Name variables in "Define Graph" section, so can handle them below when restore graph as right now I can't seem to access them when restoring graph!

Use string instead of char init: needs to iterate through string (for loop) printing the string and feeding through to train the hidden state on the input string, before the while loop feeding back chars into itself to generate

In [None]:
# Load model
sess = tf.InteractiveSession()
restorer = tf.train.import_meta_graph('checkpoints/final-model-1499204970-5407.meta')
restorer.restore(sess, "checkpoints/final-model-1499204970-5407")

In [None]:
init_char = input("Please enter initial character: ") # Make it take a series of chars
print("="*110)
print("== GENERATED TEXT ==\n")
print(init_char, end="")
ry = np.array([char_to_int(init_char)])
rh = np.zeros([1, CELL_SIZE * N_LAYERS])
while True:
    ryo, rh = sess.run([Y, H], feed_dict={
        "Placeholder": ry, # X
        "Placeholder_4": 1.0, # Drop out keep prob
        "Placeholder_2": rh, # Hin
        "batch_size": 1 # Batch_size
    })
    rc = sample(ryo, top=2) # Sample from the top probabilites
    print(int_to_char([rc.tolist()]), end="")
    ry = np.array([[rc]])

Short problem: Print the part of the notebook excerpt from "Name variables in" up to and including "sess = tf.InteractiveSession()", keeping every character identical. The data that comes next is separate from the notebook excerpt.

Supplied records:
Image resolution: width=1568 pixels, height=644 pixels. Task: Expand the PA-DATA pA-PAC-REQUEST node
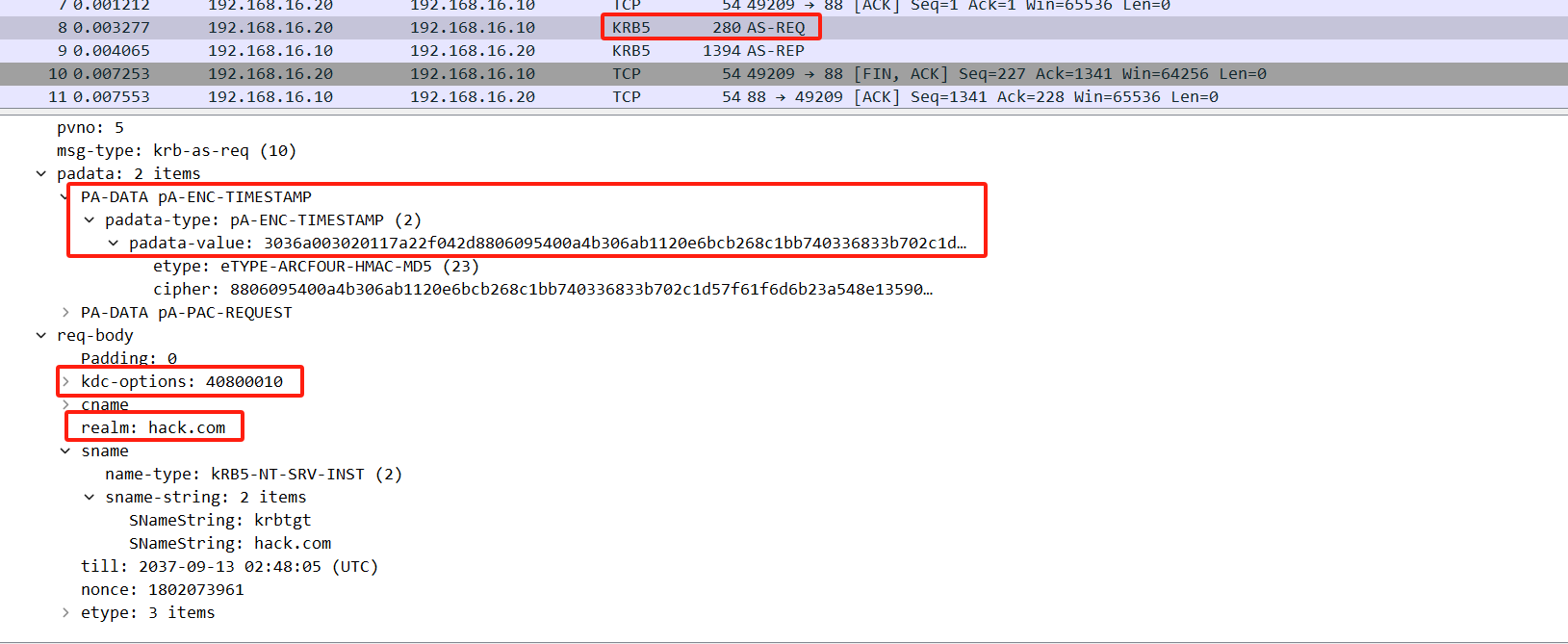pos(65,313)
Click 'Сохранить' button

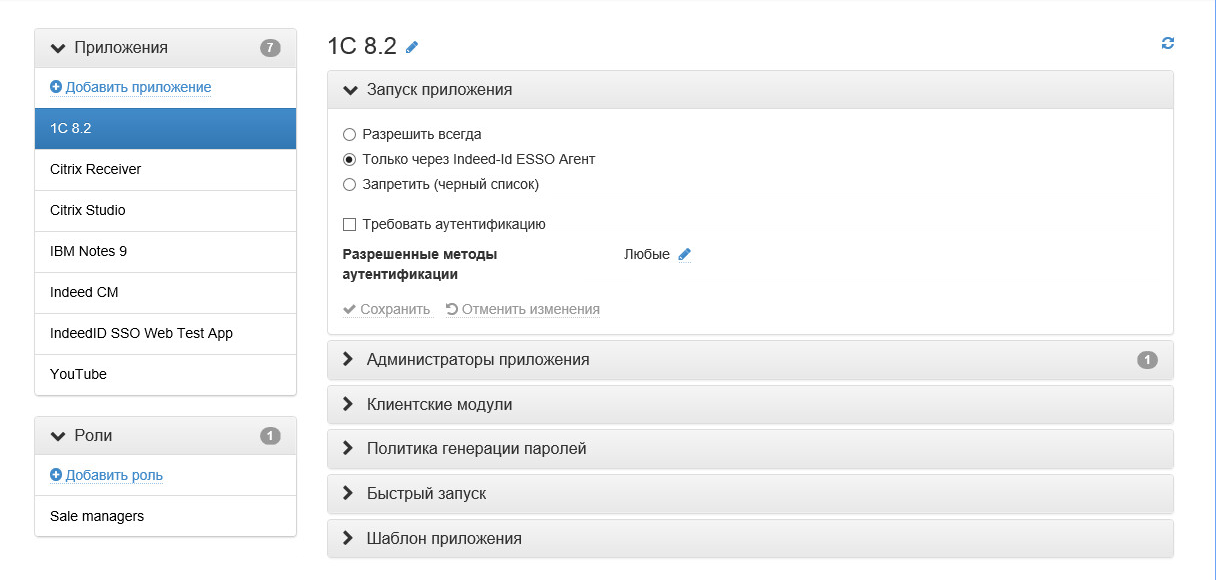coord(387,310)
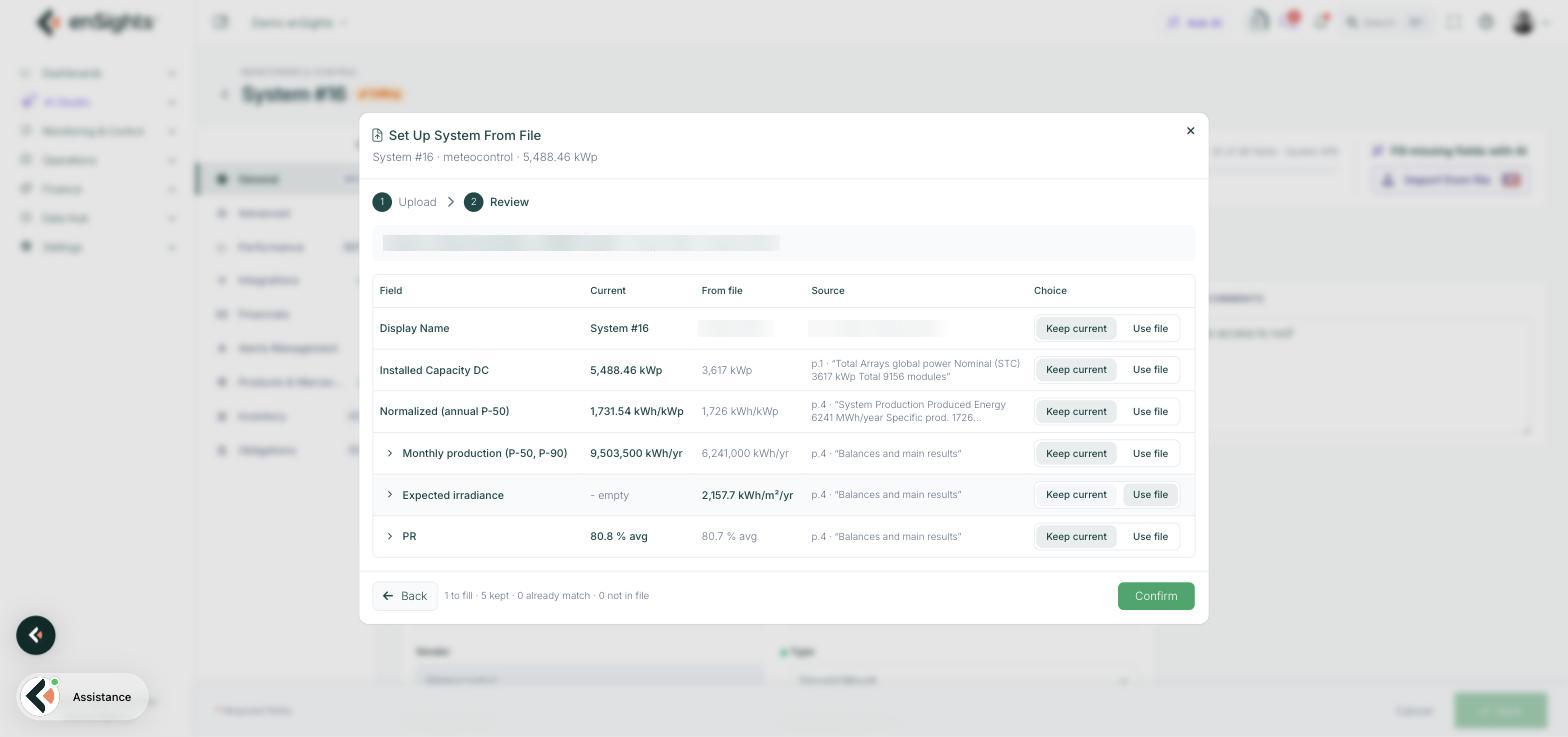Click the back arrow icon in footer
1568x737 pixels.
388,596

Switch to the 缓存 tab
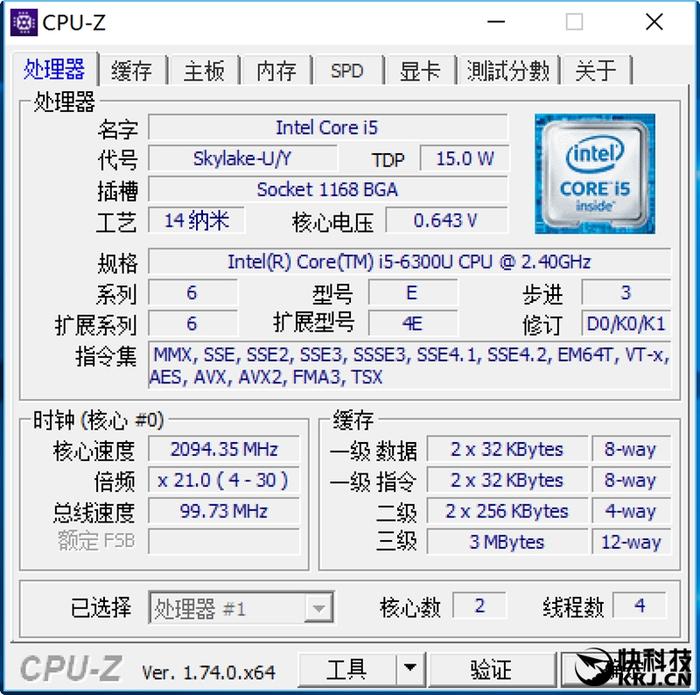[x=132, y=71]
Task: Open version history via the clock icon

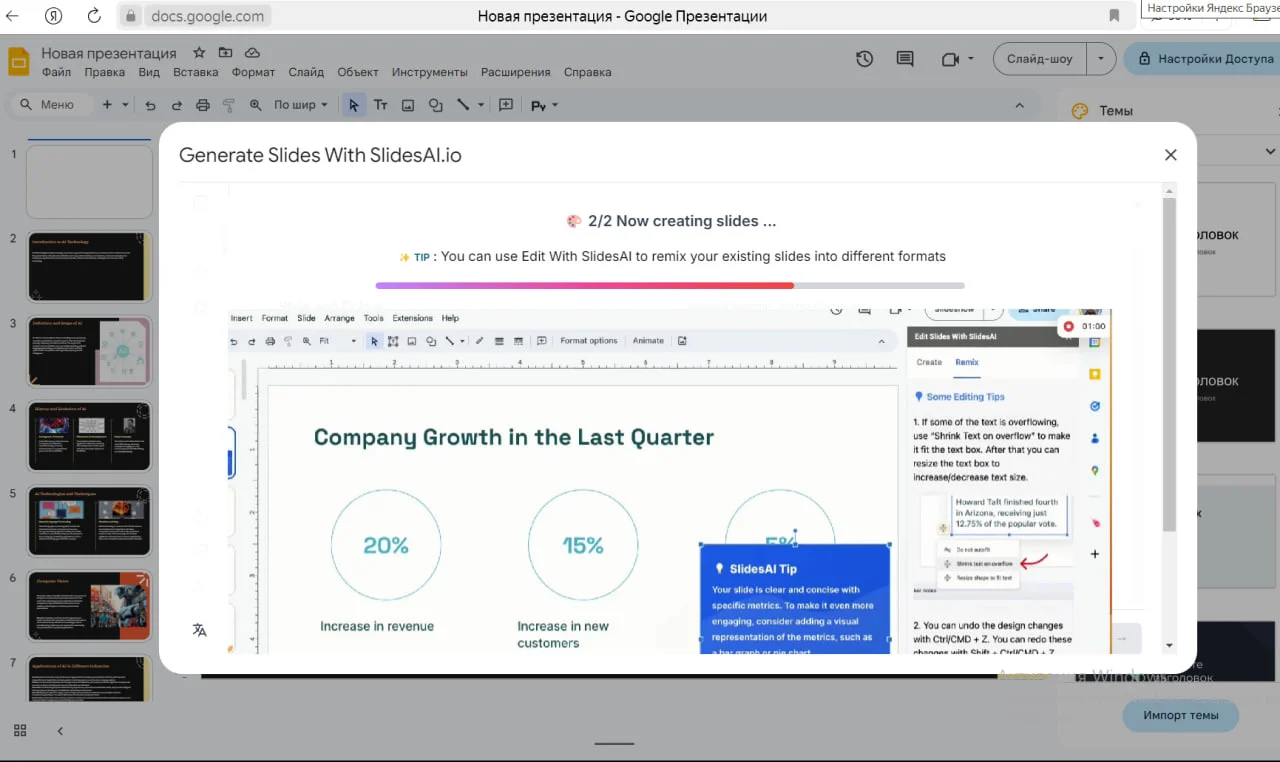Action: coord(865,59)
* * *
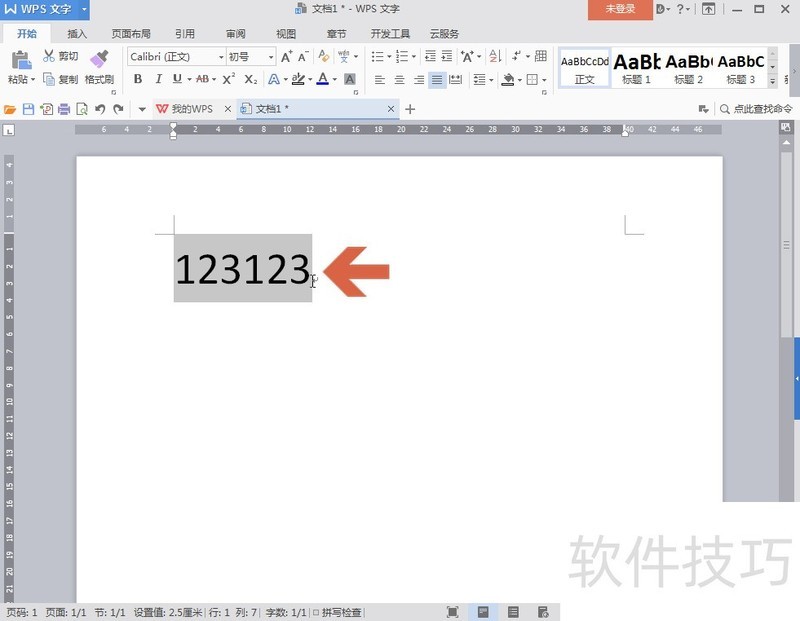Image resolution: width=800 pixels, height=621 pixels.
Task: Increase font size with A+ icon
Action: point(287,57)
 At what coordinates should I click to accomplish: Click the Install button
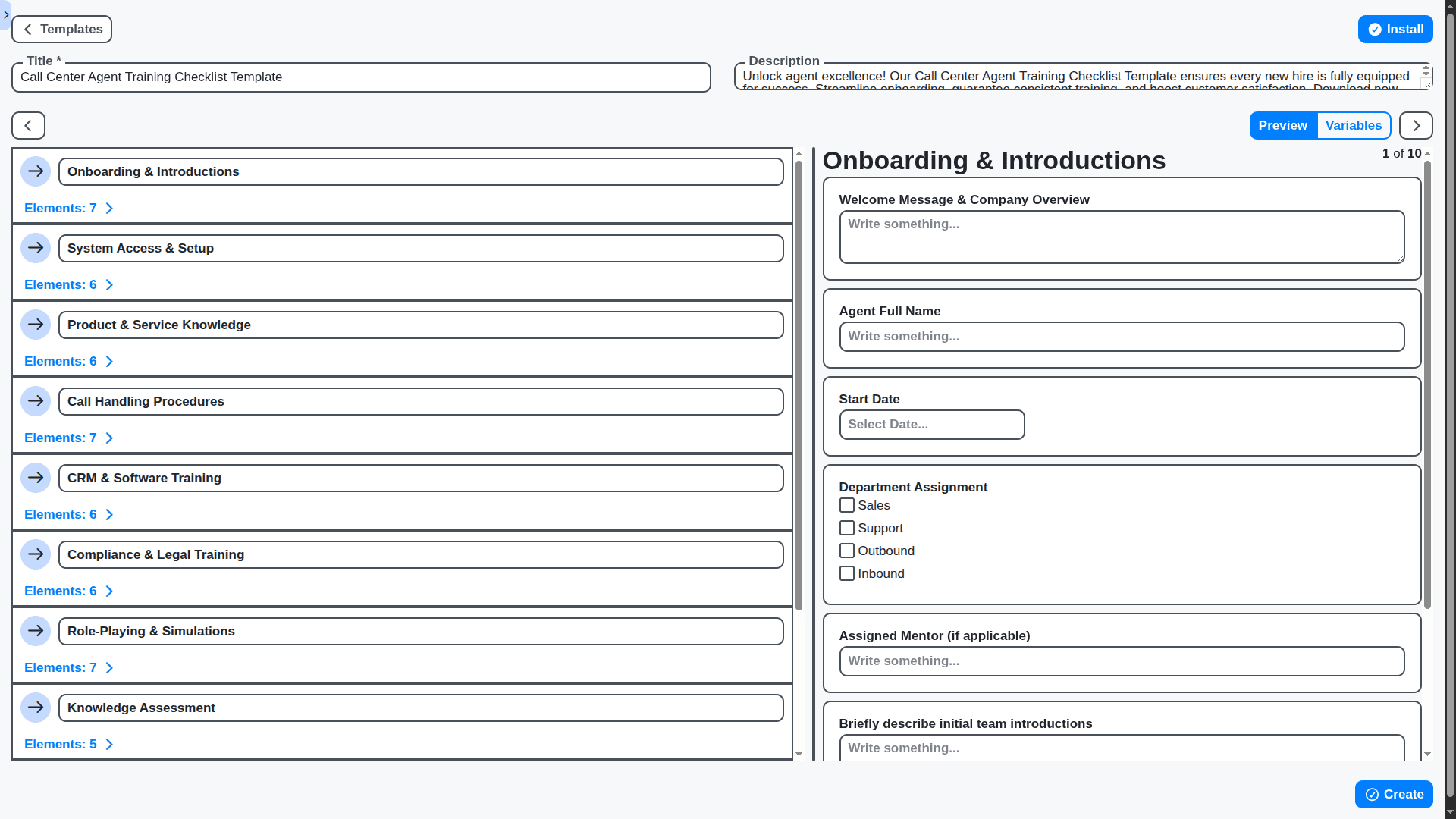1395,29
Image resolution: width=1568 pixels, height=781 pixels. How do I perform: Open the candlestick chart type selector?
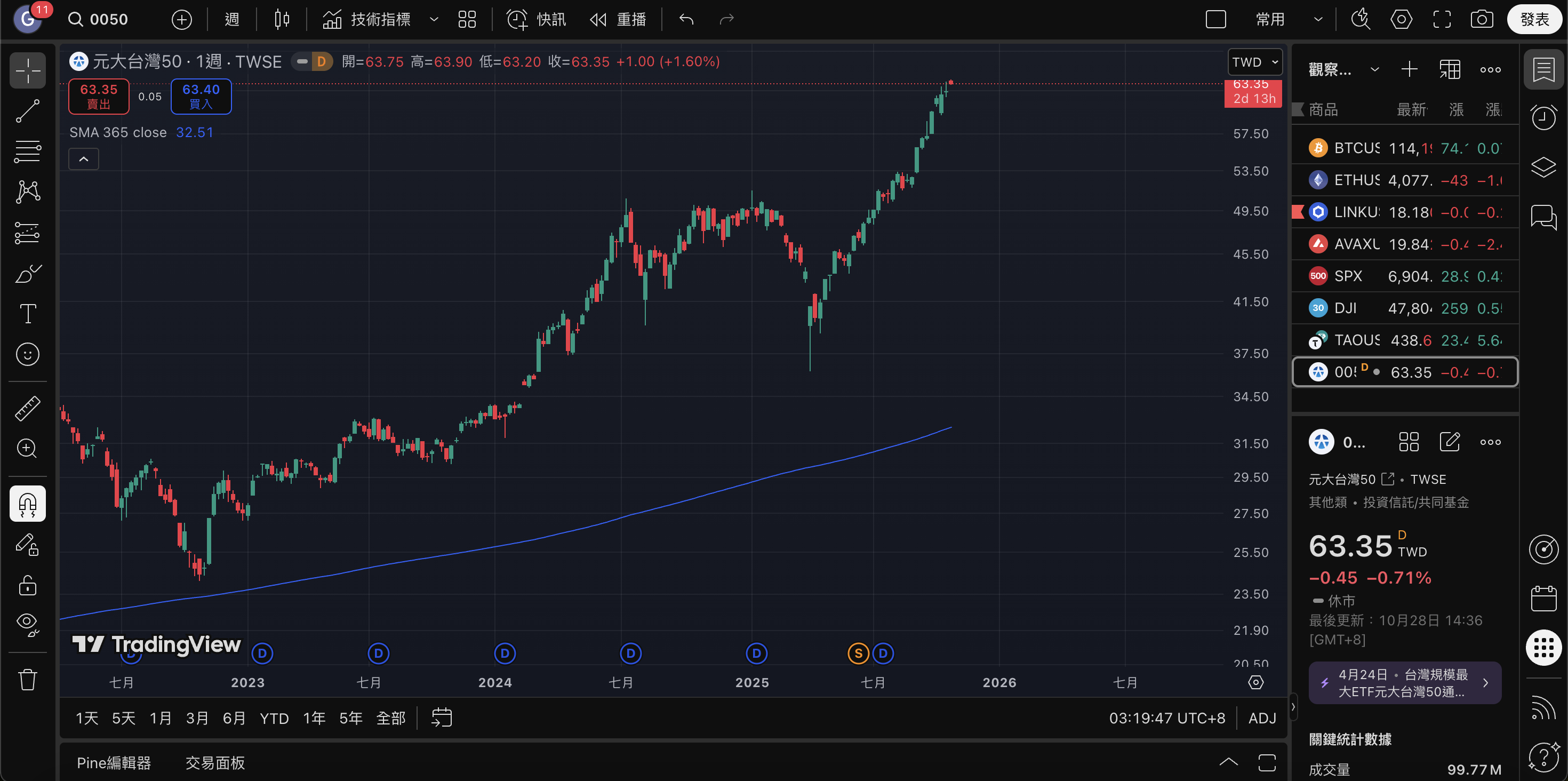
* * *
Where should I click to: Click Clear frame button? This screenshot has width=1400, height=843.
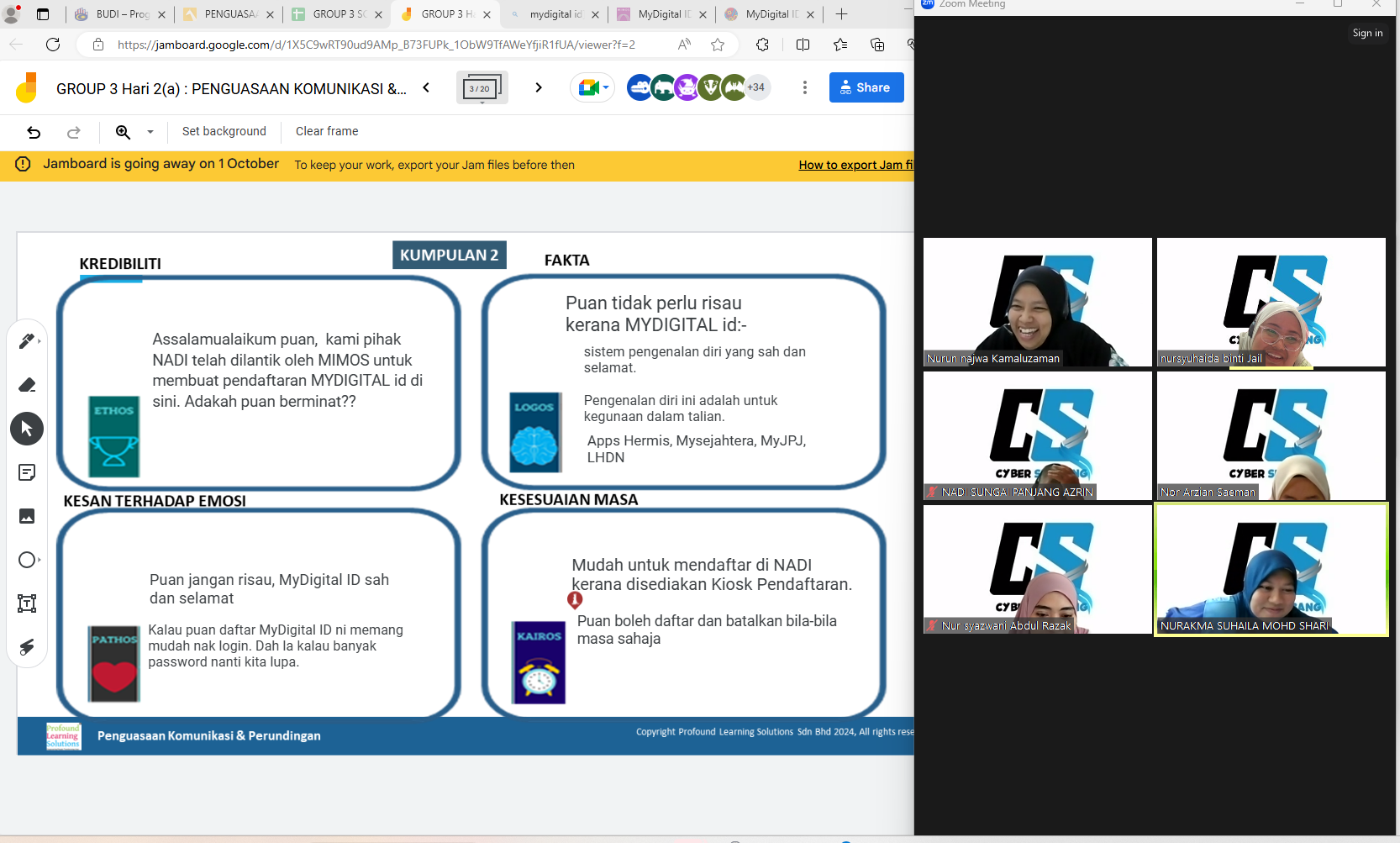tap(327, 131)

Answer:
Name variables in "Define Graph" section, so can handle them below when restore graph as right now I can't seem to access them when restoring graph!

Use string instead of char init: needs to iterate through string (for loop) printing the string and feeding through to train the hidden state on the input string, before the while loop feeding back chars into itself to generate

In [None]:
# Load model
sess = tf.InteractiveSession()